The Crowd (1928)

La esperanza es uno de los grandes motores del ser humano y la última línea de defensa en esa eterna batalla que día tras día libramos contra la realidad. Por más renegrido que se vea el presente, los humanos estamos seguros de que hay un futuro posible, una salida viable, y que todo será, en unos días, en unos meses, o en unos años, mejor de lo que es ahora. Es a partir de esa eterna fantasía de lo futuro que se construye el sistema socioeconómico contemporáneo: un sistema que vive de nuestros sueños y aspiraciones, ya que de no haber futuro, o de no haber el más mínimo atisbo de esperanza, ¿para qué ahorrar? ¿para qué gastar? ¿para qué respetar las normas? ¿para qué aspirar a cualquier cosa que no sea la inevitable destrucción de nuestras vidas?

Es precisamente esa insaciable hambre de futuro el núcleo en torno al que se desenvuelve la narrativa de The Crowd, uno de los retratos más desgarradores jamás filmados sobre el sueño americano, y una de las obras más extraordinarias que nos dejaría el prolífico y técnicamente impecable King Vidor.
De trama completamente lineal, The Crowd sigue el crecimiento de un joven nacido el 4 de julio de 1900, que es educado bajo la eterna promesa de éxito estadounidense, con un padre que promete darle todas las facilidades para que triunfe en la vida, y con una sociedad que parece más que dispuesta a llevarlo al pináculo del éxito. Contador en una firma gigantesca que le paga lo suficiente para vivir con decencia, el protagonista del filme funciona inicialmente como un arquetipo sobre el que recaen todas las promesas felices de la working class norteamericana (trabajo estable, una esposa abnegada, hijos hermosos y un futuro prometedor “que no tardará en llegar”), sin embargo, conforme el relato se desenvuelve, la violenta dinámica vital del protagonista pondrá de manifiesto el por qué la trascendencia y el éxito están muy lejos de ser derechos del hombre moderno.
Vidor construye su relato con una crueldad inusitada para el cine comercial de la época, en parte gracias a que el éxito de su filme previo, The Big Parade, le garantizó libertad creativa para filmar esta historia completamente irredenta, que además de alejarse radicalmente de los cánones narrativos hollywoodenses, se presenta como un experimento visual de gran envergadura en el que –apenas dos años después de que Eisenstein maravillara a propios y extraños con su legendaria secuencia de la escalera de Odesa– Vidor exhibe junto a su fotógrafo, Henry Sharp, una asombrosa variedad de técnicas visuales, que van desde travelings en modelos a escala hasta inventivos trampantojos con cristales –tomen nota de las maravillosas secuencias del despacho de contadores donde labora el protagonista, que Orson Welles retomaría décadas después en su adaptación de El Proceso, de Franz Kafka–.
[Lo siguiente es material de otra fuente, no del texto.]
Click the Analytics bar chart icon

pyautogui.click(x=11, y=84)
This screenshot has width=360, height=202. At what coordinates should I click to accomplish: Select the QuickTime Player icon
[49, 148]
Son James Murray y Eleanor Boardman, en su papel de típico matrimonio norteamericano, los dos pilares histriónicos sobre los que se construye esta oda al vacío existencial moderno, que por si fuera poco es también un estupendo ensayo sobre las relaciones de pareja y el juego de poder sobre el que se erigen.

The Crowd consigue representar como pocas películas la imposibilidad del éxito en el mundo capitalista contemporáneo, y el determinante papel que el azar juega en el devenir de nuestros acontecimientos vitales. Para Vidor la vida es un monstruo violento capaz de devorarlo todo menos el amor, ese amor que cuando todo se ha perdido funciona como el último reducto de la esperanza; ese amor que dentro de su infinito patetismo es capaz de seguir adelante a pesar de encontrarse al borde del abismo, porque a final de cuentas somos humanos, y tal vez lo único que sabemos hacer mejor que nadie es eso: seguir adelante.